Atikah berjalan memasuki rumah Diederik dengan tergesa, ia ingin menemui Zander dan menunjukan segala penyesalan yang berada dalam hatinya. Sungguh ucapan Beatrix membuat Atikah dapat membuka mata lebar-lebar jika Zander tak pernah egois sejak awal hanya saja lelaki itu salah dalam mengambil langkah. Zander terlalu kasar dan membuat Atikah membenci perlakuannya.
Setelah bertanya kepada putra sulungnya yang berada di dalam kamar Atikah di beri tahu jika Zander tengah mencoba menenangkan Arne yang menangis karena saat bangun tidur tak mendapati keberadaan Atikah di sisinya dan Jose mengatakan Zander membawa bayi itu menuju halaman samping rumah di mana Diderik memelihara burung-burungnya di sana.
Dengan bergegas Atikah pergi menuju tempat itu dengan air mata yang masih membanjiri pipinya, ia ingin bertemu Zander dan bertanya langsung prihal apa yang Beatrix ucapkan tentangnya.
"Meneer!" Atikah memanggil dengan suara gemetar membuat Zander yang awalnya tangah mengajak bicara sang Anak mengalihkan atensinya.
"Atikah, ada apa kenapa kau menangis--"
"Meneer ... " Zander semakin terkejut kala Atikah memeluknya dengan erat sembari menangis tersedu, "Meneer maafkan saya ... "
Zander terdiam tak mengucapkan sepatah katapun ia masih tak mengerti apa yang terjadi dengan istrinya itu, apakah Beatrix berbicara sesuatu terhadapnya? Arne, bayi yang melihat Atikah menangis sontak menunjukan reaksi ikut merengek.
Zander memeluk sang puan dan mengecupi pangkal kepala Atikah dengan tangan satunya menepuk pantat Arne. Melihat Atikah seperti itu tentu saja Zander merasa sedikit lega, sepertinya Beatrix telah membantunya.
"Masuklah ke dalam rumah Sayang, kita bicara di dalam."

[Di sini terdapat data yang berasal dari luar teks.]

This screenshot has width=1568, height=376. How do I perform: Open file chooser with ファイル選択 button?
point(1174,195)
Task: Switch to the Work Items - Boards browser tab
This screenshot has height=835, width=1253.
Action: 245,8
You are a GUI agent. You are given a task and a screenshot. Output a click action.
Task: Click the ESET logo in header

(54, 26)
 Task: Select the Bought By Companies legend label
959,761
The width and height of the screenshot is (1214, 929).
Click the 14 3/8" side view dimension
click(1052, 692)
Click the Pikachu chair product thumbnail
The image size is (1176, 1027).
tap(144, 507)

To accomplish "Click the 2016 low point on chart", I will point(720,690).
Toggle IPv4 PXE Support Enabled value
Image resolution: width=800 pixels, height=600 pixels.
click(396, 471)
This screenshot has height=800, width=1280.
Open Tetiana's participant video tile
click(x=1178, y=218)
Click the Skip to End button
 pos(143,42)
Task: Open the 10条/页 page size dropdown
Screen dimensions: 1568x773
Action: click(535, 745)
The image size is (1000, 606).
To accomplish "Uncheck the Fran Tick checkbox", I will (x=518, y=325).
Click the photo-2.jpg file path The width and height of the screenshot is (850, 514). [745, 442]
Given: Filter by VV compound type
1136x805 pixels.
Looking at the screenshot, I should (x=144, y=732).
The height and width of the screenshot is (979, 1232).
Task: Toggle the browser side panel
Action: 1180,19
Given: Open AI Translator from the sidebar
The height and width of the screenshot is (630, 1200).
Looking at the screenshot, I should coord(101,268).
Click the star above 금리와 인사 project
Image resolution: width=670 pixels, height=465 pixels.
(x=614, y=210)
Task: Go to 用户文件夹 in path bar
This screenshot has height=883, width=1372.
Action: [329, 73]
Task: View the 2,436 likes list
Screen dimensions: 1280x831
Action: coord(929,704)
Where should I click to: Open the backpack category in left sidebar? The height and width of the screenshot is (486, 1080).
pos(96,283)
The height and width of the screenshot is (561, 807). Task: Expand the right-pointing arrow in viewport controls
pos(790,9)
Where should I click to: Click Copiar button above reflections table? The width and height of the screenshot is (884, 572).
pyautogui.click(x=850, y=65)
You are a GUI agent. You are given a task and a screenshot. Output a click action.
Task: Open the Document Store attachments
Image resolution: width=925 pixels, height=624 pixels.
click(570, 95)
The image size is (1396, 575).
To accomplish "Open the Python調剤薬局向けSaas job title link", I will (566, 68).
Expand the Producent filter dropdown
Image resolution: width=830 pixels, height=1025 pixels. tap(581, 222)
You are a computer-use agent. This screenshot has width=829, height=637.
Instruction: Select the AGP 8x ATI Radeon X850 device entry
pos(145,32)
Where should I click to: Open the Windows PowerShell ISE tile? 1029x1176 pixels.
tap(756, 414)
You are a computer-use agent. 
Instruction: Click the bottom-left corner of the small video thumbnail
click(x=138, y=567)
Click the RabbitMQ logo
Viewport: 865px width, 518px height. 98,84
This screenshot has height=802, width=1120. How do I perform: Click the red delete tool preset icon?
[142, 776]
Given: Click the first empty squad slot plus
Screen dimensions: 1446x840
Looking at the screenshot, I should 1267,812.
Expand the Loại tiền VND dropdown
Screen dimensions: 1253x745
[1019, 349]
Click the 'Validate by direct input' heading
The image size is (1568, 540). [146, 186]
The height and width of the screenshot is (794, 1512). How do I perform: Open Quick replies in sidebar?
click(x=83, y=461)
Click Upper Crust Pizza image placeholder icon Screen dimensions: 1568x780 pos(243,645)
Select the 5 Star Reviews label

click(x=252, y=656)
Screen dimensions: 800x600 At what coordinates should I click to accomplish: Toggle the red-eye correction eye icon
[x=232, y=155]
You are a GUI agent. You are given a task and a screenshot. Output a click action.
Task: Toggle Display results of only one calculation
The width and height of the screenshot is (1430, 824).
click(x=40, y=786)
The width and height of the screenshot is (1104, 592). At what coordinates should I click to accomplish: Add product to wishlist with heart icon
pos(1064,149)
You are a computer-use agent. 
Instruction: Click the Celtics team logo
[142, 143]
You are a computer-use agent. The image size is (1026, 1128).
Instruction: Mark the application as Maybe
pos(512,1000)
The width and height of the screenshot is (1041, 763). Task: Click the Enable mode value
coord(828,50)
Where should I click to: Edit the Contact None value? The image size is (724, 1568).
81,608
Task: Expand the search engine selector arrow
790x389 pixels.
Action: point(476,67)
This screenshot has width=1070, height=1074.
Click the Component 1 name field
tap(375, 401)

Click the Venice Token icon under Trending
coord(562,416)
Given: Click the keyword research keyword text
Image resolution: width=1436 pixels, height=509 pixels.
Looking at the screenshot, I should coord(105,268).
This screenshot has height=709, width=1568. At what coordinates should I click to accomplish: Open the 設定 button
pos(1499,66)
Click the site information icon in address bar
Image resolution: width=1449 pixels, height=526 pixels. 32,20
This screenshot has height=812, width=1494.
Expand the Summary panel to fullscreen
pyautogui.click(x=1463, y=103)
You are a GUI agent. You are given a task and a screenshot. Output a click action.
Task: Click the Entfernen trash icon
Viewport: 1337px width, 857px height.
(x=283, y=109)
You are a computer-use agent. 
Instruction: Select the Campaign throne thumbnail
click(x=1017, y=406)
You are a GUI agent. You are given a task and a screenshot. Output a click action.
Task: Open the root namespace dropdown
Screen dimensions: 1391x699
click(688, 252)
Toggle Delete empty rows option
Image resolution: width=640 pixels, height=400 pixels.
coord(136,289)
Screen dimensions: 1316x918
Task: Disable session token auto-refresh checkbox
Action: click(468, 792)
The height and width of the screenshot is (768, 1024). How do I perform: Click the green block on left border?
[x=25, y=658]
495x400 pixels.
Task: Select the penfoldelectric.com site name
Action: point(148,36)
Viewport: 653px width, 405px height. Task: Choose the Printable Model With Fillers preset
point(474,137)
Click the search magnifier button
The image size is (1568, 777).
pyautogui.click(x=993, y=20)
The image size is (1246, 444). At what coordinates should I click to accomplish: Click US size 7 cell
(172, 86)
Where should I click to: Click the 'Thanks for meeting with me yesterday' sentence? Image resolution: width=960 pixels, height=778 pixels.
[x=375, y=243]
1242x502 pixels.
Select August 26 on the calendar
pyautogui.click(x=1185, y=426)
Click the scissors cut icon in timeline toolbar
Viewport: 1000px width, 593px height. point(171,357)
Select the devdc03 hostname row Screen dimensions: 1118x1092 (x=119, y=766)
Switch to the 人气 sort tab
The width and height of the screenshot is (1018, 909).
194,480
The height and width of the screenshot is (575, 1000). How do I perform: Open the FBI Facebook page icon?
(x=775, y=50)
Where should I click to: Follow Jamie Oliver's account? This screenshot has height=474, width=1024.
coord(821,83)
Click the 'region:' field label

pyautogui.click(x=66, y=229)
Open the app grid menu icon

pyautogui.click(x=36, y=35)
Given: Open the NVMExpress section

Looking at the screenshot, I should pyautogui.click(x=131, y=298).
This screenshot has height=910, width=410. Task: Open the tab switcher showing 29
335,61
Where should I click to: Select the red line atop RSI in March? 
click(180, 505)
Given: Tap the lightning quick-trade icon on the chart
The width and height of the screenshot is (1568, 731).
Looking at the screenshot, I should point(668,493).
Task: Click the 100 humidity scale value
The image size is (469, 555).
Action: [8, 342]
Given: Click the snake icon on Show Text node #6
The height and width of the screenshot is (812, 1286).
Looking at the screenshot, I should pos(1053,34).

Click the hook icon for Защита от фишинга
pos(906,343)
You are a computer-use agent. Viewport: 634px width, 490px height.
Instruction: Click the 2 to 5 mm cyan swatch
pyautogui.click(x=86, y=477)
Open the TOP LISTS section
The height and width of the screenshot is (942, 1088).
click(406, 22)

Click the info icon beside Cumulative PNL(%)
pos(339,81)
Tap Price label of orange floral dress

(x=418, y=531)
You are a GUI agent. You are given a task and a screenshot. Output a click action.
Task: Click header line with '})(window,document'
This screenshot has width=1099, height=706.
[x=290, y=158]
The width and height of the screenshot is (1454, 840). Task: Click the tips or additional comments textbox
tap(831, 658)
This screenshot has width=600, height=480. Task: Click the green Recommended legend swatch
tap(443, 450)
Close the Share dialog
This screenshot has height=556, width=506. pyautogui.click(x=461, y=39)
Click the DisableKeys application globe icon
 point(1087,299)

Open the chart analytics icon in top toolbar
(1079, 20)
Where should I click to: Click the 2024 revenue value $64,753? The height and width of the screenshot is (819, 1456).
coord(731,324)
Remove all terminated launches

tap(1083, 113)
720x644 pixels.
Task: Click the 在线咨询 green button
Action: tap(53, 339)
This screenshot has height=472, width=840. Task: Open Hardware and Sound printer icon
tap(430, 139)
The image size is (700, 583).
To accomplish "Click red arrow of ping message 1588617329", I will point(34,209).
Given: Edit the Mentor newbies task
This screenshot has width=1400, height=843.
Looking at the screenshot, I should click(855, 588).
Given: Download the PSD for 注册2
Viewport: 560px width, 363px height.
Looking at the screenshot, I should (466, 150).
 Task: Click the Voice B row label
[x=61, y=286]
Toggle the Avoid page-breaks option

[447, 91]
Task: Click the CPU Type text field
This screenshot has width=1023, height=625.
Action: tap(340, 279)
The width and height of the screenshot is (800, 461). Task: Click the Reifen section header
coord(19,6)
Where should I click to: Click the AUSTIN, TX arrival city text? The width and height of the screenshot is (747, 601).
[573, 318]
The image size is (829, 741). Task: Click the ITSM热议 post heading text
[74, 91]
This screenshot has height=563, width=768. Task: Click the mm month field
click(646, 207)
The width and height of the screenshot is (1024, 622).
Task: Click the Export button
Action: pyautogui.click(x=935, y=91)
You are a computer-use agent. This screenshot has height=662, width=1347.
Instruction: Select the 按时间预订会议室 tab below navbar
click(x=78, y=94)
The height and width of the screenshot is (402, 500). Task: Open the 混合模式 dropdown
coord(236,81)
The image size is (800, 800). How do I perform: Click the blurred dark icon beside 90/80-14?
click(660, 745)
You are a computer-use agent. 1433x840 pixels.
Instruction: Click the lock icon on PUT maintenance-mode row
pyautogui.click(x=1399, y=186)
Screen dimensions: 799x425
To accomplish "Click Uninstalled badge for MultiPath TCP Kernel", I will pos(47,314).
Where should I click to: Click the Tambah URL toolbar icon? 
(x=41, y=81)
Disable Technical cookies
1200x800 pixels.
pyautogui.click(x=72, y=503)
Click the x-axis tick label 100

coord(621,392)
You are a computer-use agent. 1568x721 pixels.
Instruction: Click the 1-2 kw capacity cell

Sesampainya di dalam kamar Zander mendudukan istrinya di atas ranjang sementara Arne ia titipkan sejenak pada babu, sepertinya ia akan bicara sangat serius dengan Atikah kali ini.
"Ada apa? Mengapa kau menangis seperti ini?" Tanya Zander sembari mengusap air mata yang berjatuhan dari mata cantik sang puan. Zander menatap Atikah dengan sendu mencoba menyalurkan segala kasihnya.
"Kenapa ... Kenapa Meneer menyembunyikan segalanya dari saya? Mengapa tak katakan sejak awal jika mendiang Papa yang meminta kau menjaga saya?" Ujar Atikah dengan tangisan kian deras.
Zander tak menjawab ia hanya menatap Atikah mendengarkan segala keluh kesah perempuan yang telah satu tahun lebih itu membina rumah tangga dengannya.
"Apa kau tau, karena sikapmu dulu saya jadi tak menyukaimu, kau begitu kasar ... Kau seolah sengaja membuat saya membenci kau, kenapa kau melakukan itu Meneer," Atikah menunduk sembari menangis tersedu. Jujur saja Zanderpun tau itu kesalahannya dalam melangkah, tetapi saat itu hanya itulah satu-satunya cara yang ia pikirkan. Ia bukan sosok romantis yang akan merayu Atikah dengan tingkah sok manisnya.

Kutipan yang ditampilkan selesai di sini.